The saw was still locked up with the B&C removed.


----------



## mrbentontoyou (Sep 6, 2010)

BobL said:


> Was the saw specifically tuned for milling? Running a big saw without it being richened up is asking for problems.



would anyone care to elaborate on this; i.e. how rich is rich enough, and how to tell where you're at in the first place? i am also a "newbie" with a csm, and although everything has been going fine so far, i'm always hungry for more info. 

-roger


----------



## mtngun (Sep 6, 2010)

RikiBrooks, if I lived close to you, I'd come over and spend a day or two milling with you until I was sure you had the basics under control. 

I can remember buying my first chainsaw less than 10 years ago and learning by making mistakes, because there was no one around to mentor me. I'm still making mistakes, and still learning, but at least I get some help from the great guys on AS.  

At any rate, I started out with a $75 disposable saw. If you are going to make mistakes, better to make them on a $75 saw rather than an expensive milling saw.

Yes, a chainsaw mill is a handy thing to have, but milling saws require lots of maintenance and TLC. If you enjoying turning a wrench and solving problems, great. If not, this is going to be a very expensive and frustrating venture for you.


----------



## mtngun (Sep 6, 2010)

mrbentontoyou said:


> how rich is rich enough, and how to tell where you're at in the first place?


The answer depends on whether you ask on the milling forum or on the chainsaw forum. 

Since this is the milling forum, I say the factory WOT (wide open throttle) RPM spec is a good place to start.

Source material

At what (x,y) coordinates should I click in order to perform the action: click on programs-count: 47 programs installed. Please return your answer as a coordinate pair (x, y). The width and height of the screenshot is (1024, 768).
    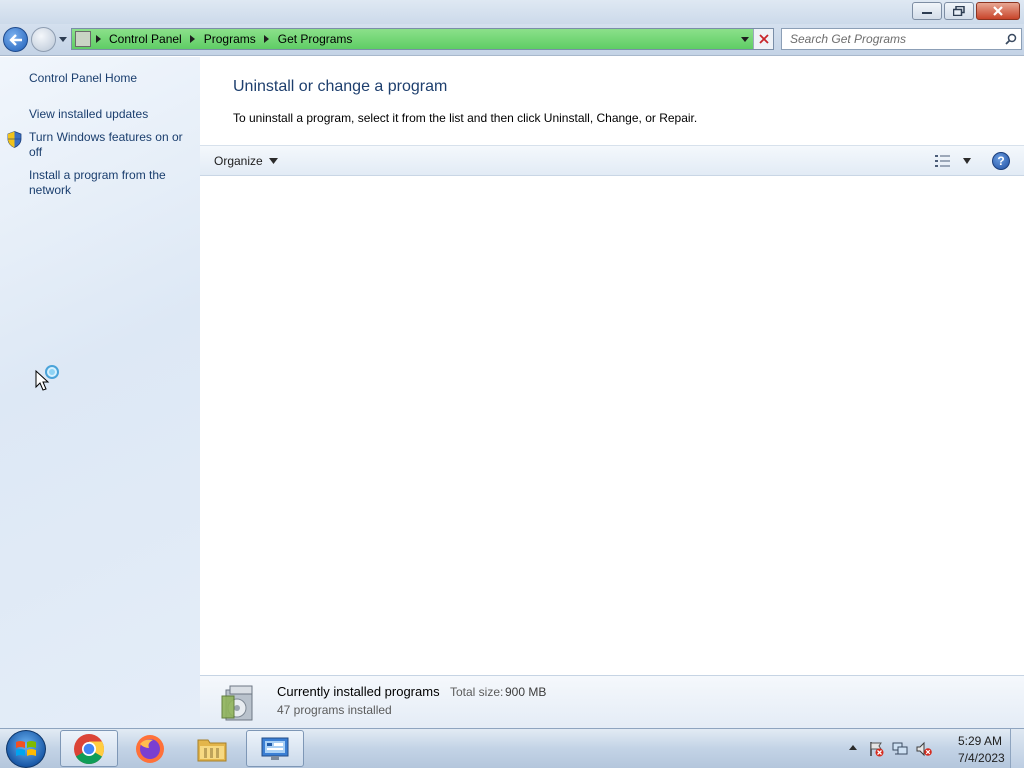
    Looking at the image, I should click on (334, 710).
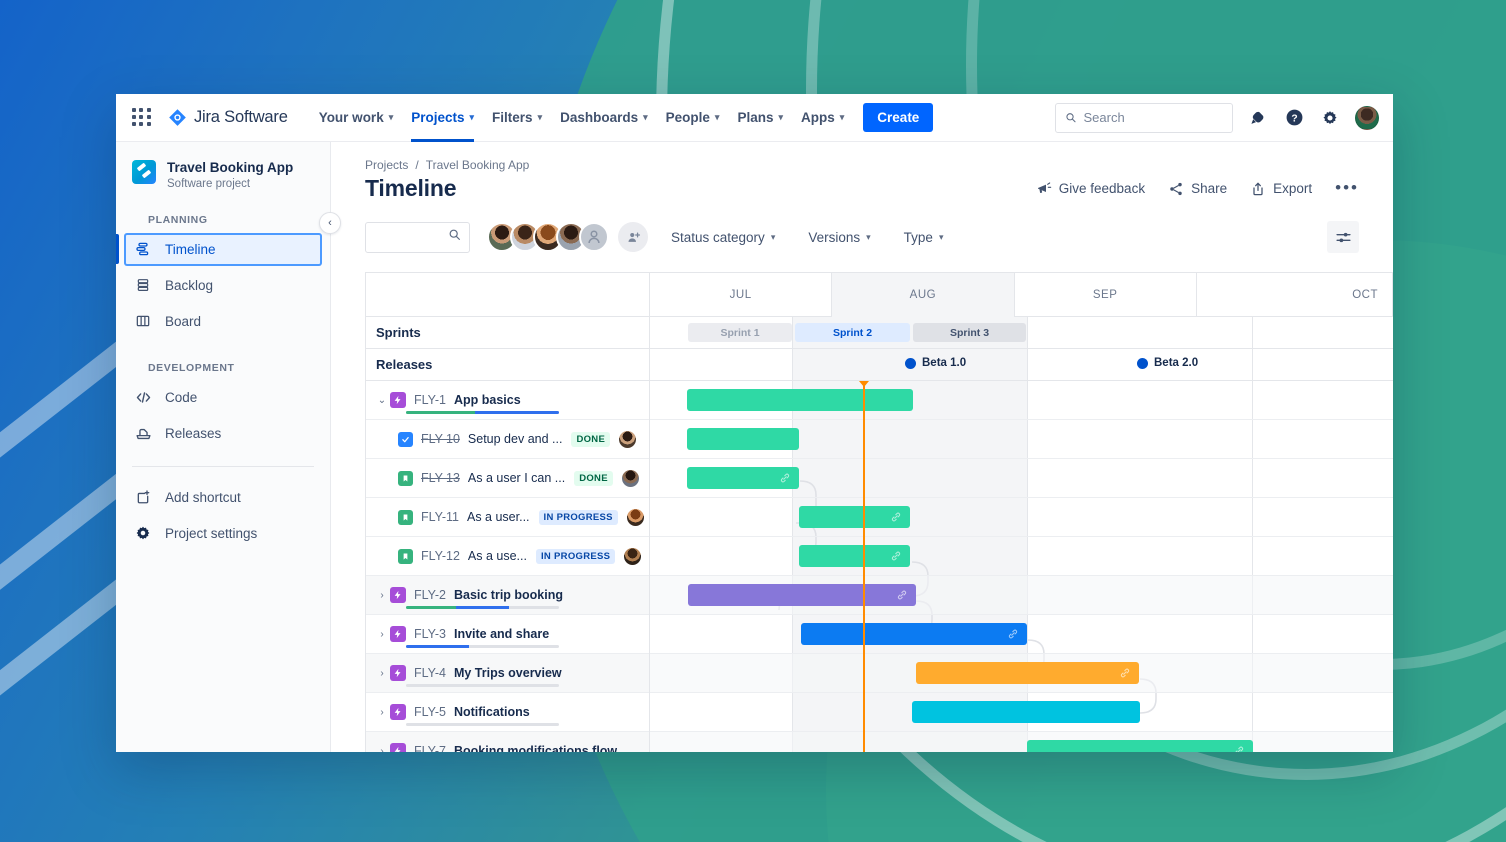 This screenshot has height=842, width=1506. What do you see at coordinates (536, 748) in the screenshot?
I see `issue-summary: Booking modifications flow` at bounding box center [536, 748].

Job
Revise the chainsaw milling thread, restating the part starting with "Yes, a chainsaw" and going on through "venture for you.", but put "careful upkeep" in place of "TLC".

Completed task
Yes, a chainsaw mill is a handy thing to have, but milling saws require lots of maintenance and careful upkeep. If you enjoying turning a wrench and solving problems, great. If not, this is going to be a very expensive and frustrating venture for you.